> ACTIVITY
Retype, word for word, each line between the lines holding "1210x886 pixels." and "Open the meta-synthesis", inclusive, and leave the rest of the data alone.

[Dataset records]
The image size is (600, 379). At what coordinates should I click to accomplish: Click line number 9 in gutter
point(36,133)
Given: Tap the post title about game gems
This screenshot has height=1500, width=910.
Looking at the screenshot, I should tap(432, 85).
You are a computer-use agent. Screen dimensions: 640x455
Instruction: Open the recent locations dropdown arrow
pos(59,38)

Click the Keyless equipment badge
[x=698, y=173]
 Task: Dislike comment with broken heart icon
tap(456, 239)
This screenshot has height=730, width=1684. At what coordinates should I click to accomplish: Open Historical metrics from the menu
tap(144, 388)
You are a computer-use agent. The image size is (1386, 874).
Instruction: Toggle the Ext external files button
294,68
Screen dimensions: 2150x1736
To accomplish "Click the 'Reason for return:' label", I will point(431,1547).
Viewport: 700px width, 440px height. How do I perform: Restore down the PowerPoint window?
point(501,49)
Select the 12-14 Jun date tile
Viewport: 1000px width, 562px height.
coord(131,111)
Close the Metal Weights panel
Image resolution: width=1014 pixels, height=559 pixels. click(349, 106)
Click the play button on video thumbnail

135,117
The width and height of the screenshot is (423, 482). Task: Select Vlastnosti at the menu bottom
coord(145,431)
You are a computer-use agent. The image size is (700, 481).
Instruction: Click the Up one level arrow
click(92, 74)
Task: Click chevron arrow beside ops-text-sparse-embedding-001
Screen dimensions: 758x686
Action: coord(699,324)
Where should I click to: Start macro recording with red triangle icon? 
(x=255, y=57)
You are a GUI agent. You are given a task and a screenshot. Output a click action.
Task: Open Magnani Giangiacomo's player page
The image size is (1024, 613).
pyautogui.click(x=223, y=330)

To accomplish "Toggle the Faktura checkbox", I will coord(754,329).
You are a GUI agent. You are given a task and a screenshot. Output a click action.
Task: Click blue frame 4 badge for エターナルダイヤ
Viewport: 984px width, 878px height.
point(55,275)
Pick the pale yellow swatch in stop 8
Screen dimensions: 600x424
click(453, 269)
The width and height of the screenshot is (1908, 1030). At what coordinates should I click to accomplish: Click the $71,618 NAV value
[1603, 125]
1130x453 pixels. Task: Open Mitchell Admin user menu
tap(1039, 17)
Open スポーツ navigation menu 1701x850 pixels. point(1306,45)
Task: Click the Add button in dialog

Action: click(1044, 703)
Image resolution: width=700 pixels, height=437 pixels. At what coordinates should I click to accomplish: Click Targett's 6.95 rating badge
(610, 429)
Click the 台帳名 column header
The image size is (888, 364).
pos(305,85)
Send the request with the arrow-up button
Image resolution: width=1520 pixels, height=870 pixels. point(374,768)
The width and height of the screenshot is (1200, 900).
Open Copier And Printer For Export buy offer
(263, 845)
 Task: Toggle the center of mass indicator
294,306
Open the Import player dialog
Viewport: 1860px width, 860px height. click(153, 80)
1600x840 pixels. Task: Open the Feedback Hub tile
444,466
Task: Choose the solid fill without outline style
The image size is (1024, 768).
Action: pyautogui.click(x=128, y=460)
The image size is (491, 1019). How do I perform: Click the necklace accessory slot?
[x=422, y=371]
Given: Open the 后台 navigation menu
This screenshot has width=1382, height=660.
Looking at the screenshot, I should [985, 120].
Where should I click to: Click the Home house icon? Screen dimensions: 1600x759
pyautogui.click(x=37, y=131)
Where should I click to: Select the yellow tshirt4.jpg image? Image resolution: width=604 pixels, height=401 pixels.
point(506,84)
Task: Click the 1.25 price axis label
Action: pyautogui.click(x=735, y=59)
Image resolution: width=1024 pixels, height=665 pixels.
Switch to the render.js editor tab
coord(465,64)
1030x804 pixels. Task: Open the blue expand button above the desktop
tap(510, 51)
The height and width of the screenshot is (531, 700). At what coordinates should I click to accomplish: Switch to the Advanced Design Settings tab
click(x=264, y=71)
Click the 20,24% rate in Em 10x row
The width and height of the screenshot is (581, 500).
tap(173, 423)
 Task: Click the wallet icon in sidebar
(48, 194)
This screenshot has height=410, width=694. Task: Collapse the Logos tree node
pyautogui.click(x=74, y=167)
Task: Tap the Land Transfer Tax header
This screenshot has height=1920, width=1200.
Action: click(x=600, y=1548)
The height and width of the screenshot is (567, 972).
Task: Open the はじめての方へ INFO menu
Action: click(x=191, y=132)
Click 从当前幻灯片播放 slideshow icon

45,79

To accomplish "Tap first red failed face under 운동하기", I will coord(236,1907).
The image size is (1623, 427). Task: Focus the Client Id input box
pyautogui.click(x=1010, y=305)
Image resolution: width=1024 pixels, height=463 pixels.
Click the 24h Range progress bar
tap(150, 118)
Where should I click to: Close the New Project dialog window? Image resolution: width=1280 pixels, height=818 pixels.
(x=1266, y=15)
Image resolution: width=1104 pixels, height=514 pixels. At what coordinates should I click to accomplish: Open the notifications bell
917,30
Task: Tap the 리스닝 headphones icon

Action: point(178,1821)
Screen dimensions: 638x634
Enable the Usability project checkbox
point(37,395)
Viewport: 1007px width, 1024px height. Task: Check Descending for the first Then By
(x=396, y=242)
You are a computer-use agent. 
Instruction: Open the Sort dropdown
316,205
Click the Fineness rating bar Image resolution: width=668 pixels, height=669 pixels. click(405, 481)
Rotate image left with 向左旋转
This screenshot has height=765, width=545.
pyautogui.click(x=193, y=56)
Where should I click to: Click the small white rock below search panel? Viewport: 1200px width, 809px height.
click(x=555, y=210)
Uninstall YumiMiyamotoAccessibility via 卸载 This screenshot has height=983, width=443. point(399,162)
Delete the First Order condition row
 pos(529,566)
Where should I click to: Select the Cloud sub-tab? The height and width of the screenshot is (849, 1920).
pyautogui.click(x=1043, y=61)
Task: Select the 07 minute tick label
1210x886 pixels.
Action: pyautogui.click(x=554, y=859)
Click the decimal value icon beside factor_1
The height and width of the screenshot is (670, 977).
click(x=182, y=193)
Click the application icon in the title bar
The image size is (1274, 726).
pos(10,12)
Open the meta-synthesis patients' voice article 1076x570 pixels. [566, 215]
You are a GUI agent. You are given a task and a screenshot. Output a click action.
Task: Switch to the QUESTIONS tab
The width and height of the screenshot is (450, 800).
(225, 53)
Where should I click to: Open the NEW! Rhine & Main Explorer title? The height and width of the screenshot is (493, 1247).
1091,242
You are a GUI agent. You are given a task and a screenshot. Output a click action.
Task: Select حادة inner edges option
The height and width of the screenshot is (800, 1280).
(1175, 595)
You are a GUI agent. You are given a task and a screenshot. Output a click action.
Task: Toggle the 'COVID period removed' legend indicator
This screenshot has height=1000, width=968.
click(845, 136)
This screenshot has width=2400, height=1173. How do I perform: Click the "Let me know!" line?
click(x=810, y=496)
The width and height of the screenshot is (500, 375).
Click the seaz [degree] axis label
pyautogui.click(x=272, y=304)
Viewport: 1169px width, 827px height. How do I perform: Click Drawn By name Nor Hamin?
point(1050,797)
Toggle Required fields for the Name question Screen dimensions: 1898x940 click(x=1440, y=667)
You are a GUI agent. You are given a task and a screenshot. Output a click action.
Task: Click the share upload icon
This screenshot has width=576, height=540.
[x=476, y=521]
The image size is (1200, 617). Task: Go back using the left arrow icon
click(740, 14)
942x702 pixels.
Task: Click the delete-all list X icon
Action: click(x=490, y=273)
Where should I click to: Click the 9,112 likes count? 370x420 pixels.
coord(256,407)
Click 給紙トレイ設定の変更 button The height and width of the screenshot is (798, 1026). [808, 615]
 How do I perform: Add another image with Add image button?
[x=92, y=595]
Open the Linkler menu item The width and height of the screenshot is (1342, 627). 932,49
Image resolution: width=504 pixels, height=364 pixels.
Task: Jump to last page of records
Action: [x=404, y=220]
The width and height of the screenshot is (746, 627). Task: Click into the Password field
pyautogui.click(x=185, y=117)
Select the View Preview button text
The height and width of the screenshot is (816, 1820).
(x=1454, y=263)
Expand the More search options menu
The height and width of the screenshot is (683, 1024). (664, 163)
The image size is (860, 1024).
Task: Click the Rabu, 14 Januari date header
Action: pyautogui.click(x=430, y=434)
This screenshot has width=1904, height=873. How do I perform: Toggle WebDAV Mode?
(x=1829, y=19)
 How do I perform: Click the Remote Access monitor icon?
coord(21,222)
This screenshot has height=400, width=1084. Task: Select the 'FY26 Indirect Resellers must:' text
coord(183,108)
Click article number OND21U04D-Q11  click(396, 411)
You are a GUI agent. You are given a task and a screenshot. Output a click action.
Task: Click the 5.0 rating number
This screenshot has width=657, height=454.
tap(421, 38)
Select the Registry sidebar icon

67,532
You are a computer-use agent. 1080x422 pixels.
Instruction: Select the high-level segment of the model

> ANSWER BOX
1210x886 pixels.
Action: pyautogui.click(x=554, y=859)
Click the decimal value icon beside factor_1
The height and width of the screenshot is (670, 977).
click(x=182, y=193)
Click the application icon in the title bar
The image size is (1274, 726).
pos(10,12)
Open the meta-synthesis patients' voice article 1076x570 pixels. [566, 215]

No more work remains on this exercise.